En cuanto a su comportamiento en recogida, la acción encaja con el tipo de depredador que ataca lateral o desde abajo: no es un señuelo que me haya pedido una velocidad constante, sino que he podido pilotarlo como si fuera un “drama” en capas: el depredador tiene tiempo de verlo y decidir.
Puntos fuertes y aspectos mejorables
Puntos fuertes
- Acción coherente para jerkbait: responde bien a tirones cortos y pausas; se nota que está diseñado para provocar interés más que para “tocar y correr”.
- Visualidad útil en condiciones variables: piel simulada con recubrimiento UV y ojos 3D aportan reflejo y contraste, especialmente cuando cambian las sombras o la nubosidad.

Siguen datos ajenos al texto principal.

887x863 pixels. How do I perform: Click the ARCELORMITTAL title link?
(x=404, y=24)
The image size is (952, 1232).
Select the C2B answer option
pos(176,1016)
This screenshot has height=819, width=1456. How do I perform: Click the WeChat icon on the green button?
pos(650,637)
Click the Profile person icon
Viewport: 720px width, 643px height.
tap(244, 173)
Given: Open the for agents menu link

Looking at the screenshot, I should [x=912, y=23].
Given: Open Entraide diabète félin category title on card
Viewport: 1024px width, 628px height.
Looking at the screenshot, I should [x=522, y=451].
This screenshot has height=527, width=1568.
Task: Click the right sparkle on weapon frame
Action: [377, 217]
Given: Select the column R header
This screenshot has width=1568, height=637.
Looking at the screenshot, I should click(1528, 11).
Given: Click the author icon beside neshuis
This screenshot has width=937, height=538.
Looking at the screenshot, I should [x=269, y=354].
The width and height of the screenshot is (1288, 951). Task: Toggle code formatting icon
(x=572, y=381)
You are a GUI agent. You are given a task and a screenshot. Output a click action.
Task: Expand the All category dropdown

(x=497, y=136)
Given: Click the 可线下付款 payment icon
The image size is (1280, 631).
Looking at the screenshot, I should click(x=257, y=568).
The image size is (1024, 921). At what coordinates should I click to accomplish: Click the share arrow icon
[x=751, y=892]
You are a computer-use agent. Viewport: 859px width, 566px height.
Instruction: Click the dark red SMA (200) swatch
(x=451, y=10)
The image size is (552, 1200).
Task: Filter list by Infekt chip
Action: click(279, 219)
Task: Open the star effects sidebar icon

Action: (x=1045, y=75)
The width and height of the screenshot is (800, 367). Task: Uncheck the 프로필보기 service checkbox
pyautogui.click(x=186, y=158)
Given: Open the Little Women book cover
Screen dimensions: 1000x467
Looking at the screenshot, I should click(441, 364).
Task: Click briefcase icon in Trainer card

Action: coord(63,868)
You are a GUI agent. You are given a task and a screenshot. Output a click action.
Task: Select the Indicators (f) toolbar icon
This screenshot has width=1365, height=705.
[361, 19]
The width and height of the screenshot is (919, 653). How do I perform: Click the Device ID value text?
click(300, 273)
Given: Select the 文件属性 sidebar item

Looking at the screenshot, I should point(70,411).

- Fiabilidad del tripe: el montaje con triples antioxidantes se defiende en uso exigente, algo clave en pesca donde el señuelo acaba tocando fondo o estructura.
- Estabilidad para profundidad: el peso ayuda a que no se vuelva errático durante la secuencia de trabajo.
Aspectos mejorables
- Control de profundidad dependiente del pescador: no es un “plug-and-play” para todos los escenarios. Si no ajustas pausas, velocidad y potencia de lance, puedes quedarte por encima del rango que el pez está usando.
- Protección del acabado en el día a día: aunque el recubrimiento UV ayuda, conviene ser metódico con el lavado post-salida y el secado antes de guardarlo; los triples y la zona de fijaciones son puntos donde suele quedar humedad.
- Revisión de anillas y holguras: en modelos de jerkbait, aunque vengan bien, yo recomiendo una revisión rápida antes de la jornada (y a mitad si hay muchos enganchones). Con un triple bien alineado, la acción se mantiene “limpia”.
Consejo práctico de uso y mantenimiento: si vas a pescar en roca o vegetación, usa un sistema de conector y auxiliares acorde al pez (en lucio suele interesar un trenzado con terminal de seguridad; en lubina, puedes ajustar según claridad y escenario). Tras cada salida, enjuaga con agua dulce y seca, y revisa la afiladura de los triples: un señuelo puede tener una buena acción, pero si el triple está justo, el “momento del ataque” se convierte en fallos.
Veredicto del experto
Lo considero un jerkbait de profundidad muy bien planteado para lubina y lucio, con una acción que premia la recuperación con pausas y que además mantiene un componente visual sólido gracias al acabado y los ojos 3D. En el agua se defiende en dos frentes: por un lado, llega donde importa con una caída controlable; por otro, te permite “esculpir” la presentación sin tener que sobreactuar. Si tu estilo de pesca ya incluye tirones y esperas, este tipo de señuelo suele encajar como herramienta de trabajo recurrente.
Ahora bien, si buscas un señuelo para recoger rápido y olvidarte, aquí no vas a sacar el rendimiento. Su virtud está en la lectura: ajustar profundidad y tiempo de pausa según el comportamiento del pez y la luz del momento. Para mí, es una elección técnica acertada cuando quieres atacar depredadores a profundidad con un señuelo que mantiene interés real durante la pausa, no solo durante el movimiento.